Aetna Better Health of Kansas

Member services: 1-866-705-4022 | Provider directory: aetnabetterhealth.com/kansas

Sunflower Health Plan (Centene)

Member services: 1-877-644-4623 | Provider directory: sunflowerhealthplan.com

UnitedHealthcare Community Plan

Member services: 1-877-542-9895 | Provider directory: uhccommunityplan.com

If you cannot find an in-network dentist near you, contact your MCO about network adequacy. FQHCs in Kansas — including locations in Kansas City, Wichita, Topeka, and rural western Kansas — accept KanCare and serve members regardless of which MCO they are enrolled with. Find FQHCs at findahealthcenter.hrsa.gov.

Dental coverage in Medicaid: what to know

Medicaid dental coverage is not uniform across states. Federal law requires comprehensive dental care for children under 21 through Early and Periodic Screening, Diagnostic, and Treatment (EPSDT). Adult dental is optional — states can offer emergency-only coverage, limited coverage, or a full dental benefit. Several states have reduced or eliminated adult dental during budget cuts, then restored it later.

The practical result: two people in different states with identical income and family circumstances can have very different dental coverage. Children's dental is the one reliable floor; adult coverage depends entirely on what Kansas has chosen to fund.

Children's dental coverage (under 21)

Under the EPSDT mandate — codified in 42 U.S.C. § 1396d(r) — Medicaid must cover all medically necessary dental services for enrollees under 21 in every state. This is one of the few areas where the federal floor for Medicaid is genuinely comprehensive: states cannot restrict children's dental coverage the way they can adult coverage.

EPSDT dental includes preventive care (cleanings, fluoride treatments, sealants), diagnostic X-rays, restorative work (fillings, crowns), extractions, orthodontia when medically necessary, and emergency dental care. The "medically necessary" standard is broad for children — if a dentist certifies that a service is needed for the child's health, Medicaid must cover it.

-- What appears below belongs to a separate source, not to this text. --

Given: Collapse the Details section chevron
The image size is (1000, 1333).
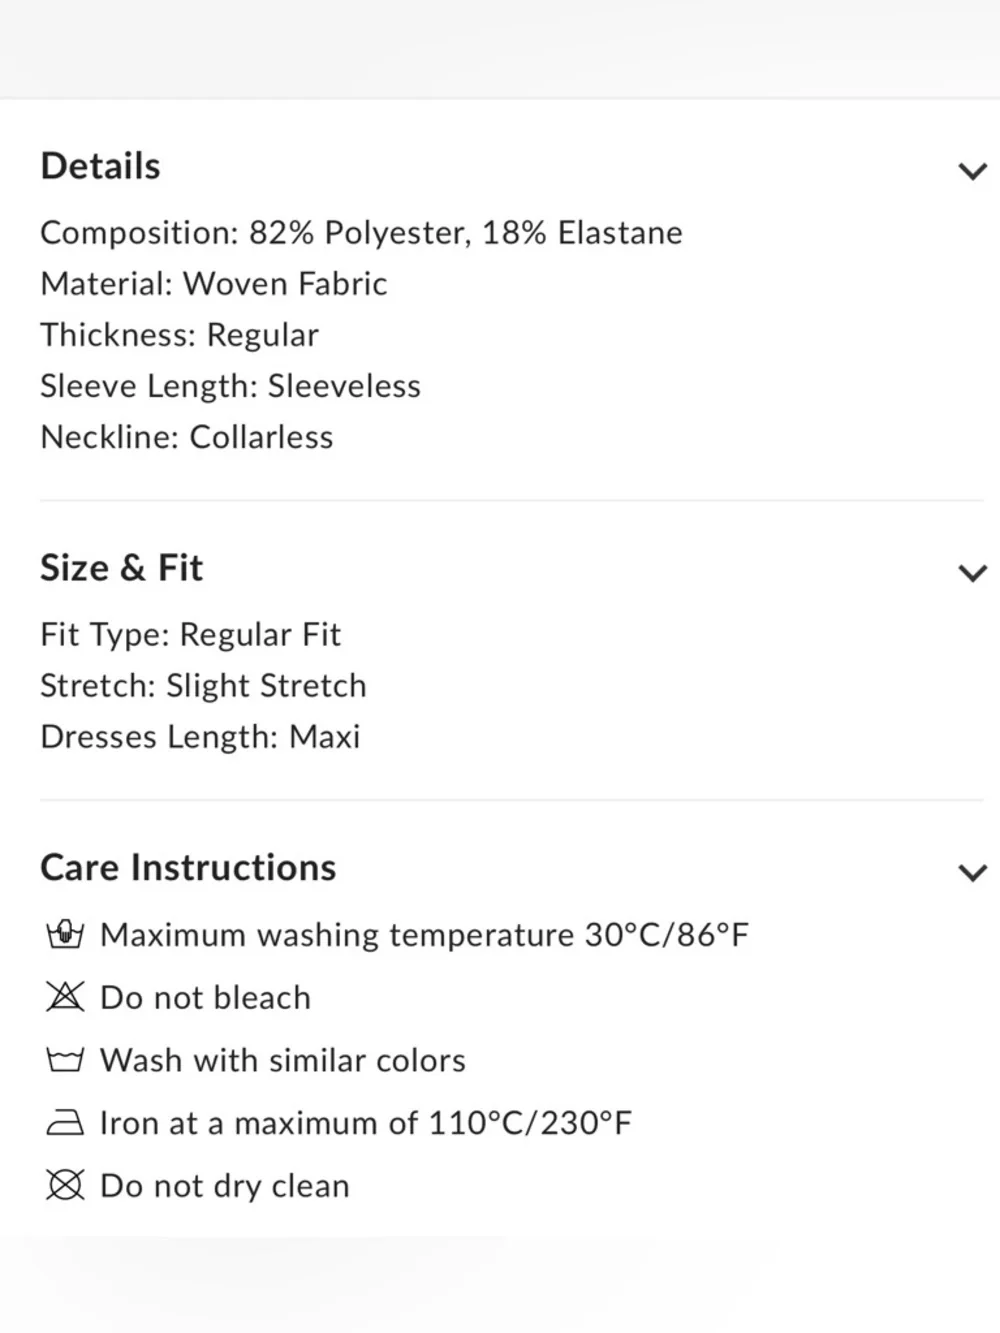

Children covered by KanCare (Kansas Medicaid) or CHIP are entitled to this full EPSDT dental benefit regardless of what Kansas provides to adults.

Adult dental coverage (age 21 and older)

Adult Medicaid dental falls into three general tiers across states, though the specifics vary considerably:

Emergency only

Covers tooth extractions and treatment for acute dental pain or infection. No preventive cleanings, fillings, or restorative work covered.

Limited coverage

Covers emergency services plus some preventive care and basic restorative work (fillings). Typically excludes orthodontia, implants, and more complex procedures.

Comprehensive coverage

Covers the full range of dental services — preventive, diagnostic, restorative, and sometimes orthodontic — comparable to commercial dental insurance. Available in fewer than half of states.

Check the current KanCare (Kansas Medicaid) benefit package to confirm which tier Kansas currently provides and whether a dental benefit cap applies.